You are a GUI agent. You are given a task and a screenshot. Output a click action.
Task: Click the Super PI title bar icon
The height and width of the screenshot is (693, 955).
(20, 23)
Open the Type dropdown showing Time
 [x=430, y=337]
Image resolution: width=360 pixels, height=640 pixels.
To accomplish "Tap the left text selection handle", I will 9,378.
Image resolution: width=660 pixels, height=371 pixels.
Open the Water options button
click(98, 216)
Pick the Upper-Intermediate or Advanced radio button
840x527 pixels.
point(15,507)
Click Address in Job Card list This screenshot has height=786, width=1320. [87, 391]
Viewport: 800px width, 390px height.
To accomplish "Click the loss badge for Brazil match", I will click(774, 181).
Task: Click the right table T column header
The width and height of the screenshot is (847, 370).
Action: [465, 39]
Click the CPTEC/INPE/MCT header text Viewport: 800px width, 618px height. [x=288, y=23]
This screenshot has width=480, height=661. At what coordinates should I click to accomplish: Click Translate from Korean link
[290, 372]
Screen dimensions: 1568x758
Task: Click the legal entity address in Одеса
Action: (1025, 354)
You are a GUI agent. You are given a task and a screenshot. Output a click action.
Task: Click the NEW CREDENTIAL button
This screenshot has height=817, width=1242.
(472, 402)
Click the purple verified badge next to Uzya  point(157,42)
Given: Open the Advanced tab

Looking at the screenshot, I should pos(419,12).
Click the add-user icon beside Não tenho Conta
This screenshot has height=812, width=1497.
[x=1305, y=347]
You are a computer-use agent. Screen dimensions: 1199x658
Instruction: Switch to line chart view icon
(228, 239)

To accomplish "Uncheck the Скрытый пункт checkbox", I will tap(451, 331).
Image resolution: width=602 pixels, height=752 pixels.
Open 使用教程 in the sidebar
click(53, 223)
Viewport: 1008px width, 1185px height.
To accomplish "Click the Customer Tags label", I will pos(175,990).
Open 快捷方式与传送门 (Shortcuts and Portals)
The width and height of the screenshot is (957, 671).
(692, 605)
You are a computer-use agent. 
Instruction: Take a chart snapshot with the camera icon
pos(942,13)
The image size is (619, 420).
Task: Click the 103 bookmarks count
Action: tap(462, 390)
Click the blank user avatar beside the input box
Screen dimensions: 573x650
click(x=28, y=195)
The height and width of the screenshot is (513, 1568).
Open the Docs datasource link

§ **WHAT YOU WILL DO**
The entire listing above should be returned exactly as written.

§ **ANSWER BELOW**
You are a GUI agent. You are given a task and a screenshot. Output a click action.
Task: Click the Super PI title bar icon
The height and width of the screenshot is (693, 955).
(20, 23)
Open the Type dropdown showing Time
 [x=430, y=337]
Image resolution: width=360 pixels, height=640 pixels.
To accomplish "Tap the left text selection handle", I will 9,378.
Image resolution: width=660 pixels, height=371 pixels.
Open the Water options button
click(98, 216)
Pick the Upper-Intermediate or Advanced radio button
840x527 pixels.
point(15,507)
Click Address in Job Card list This screenshot has height=786, width=1320. [87, 391]
Viewport: 800px width, 390px height.
To accomplish "Click the loss badge for Brazil match", I will click(774, 181).
Task: Click the right table T column header
The width and height of the screenshot is (847, 370).
Action: [465, 39]
Click the CPTEC/INPE/MCT header text Viewport: 800px width, 618px height. [x=288, y=23]
This screenshot has width=480, height=661. At what coordinates should I click to accomplish: Click Translate from Korean link
[290, 372]
Screen dimensions: 1568x758
Task: Click the legal entity address in Одеса
Action: (1025, 354)
You are a GUI agent. You are given a task and a screenshot. Output a click action.
Task: Click the NEW CREDENTIAL button
This screenshot has height=817, width=1242.
(472, 402)
Click the purple verified badge next to Uzya  point(157,42)
Given: Open the Advanced tab

Looking at the screenshot, I should pos(419,12).
Click the add-user icon beside Não tenho Conta
This screenshot has height=812, width=1497.
[x=1305, y=347]
You are a computer-use agent. Screen dimensions: 1199x658
Instruction: Switch to line chart view icon
(228, 239)

To accomplish "Uncheck the Скрытый пункт checkbox", I will tap(451, 331).
Image resolution: width=602 pixels, height=752 pixels.
Open 使用教程 in the sidebar
click(53, 223)
Viewport: 1008px width, 1185px height.
To accomplish "Click the Customer Tags label", I will pos(175,990).
Open 快捷方式与传送门 (Shortcuts and Portals)
The width and height of the screenshot is (957, 671).
(692, 605)
You are a computer-use agent. 
Instruction: Take a chart snapshot with the camera icon
pos(942,13)
The image size is (619, 420).
Task: Click the 103 bookmarks count
Action: tap(462, 390)
Click the blank user avatar beside the input box
Screen dimensions: 573x650
click(x=28, y=195)
The height and width of the screenshot is (513, 1568).
Open the Docs datasource link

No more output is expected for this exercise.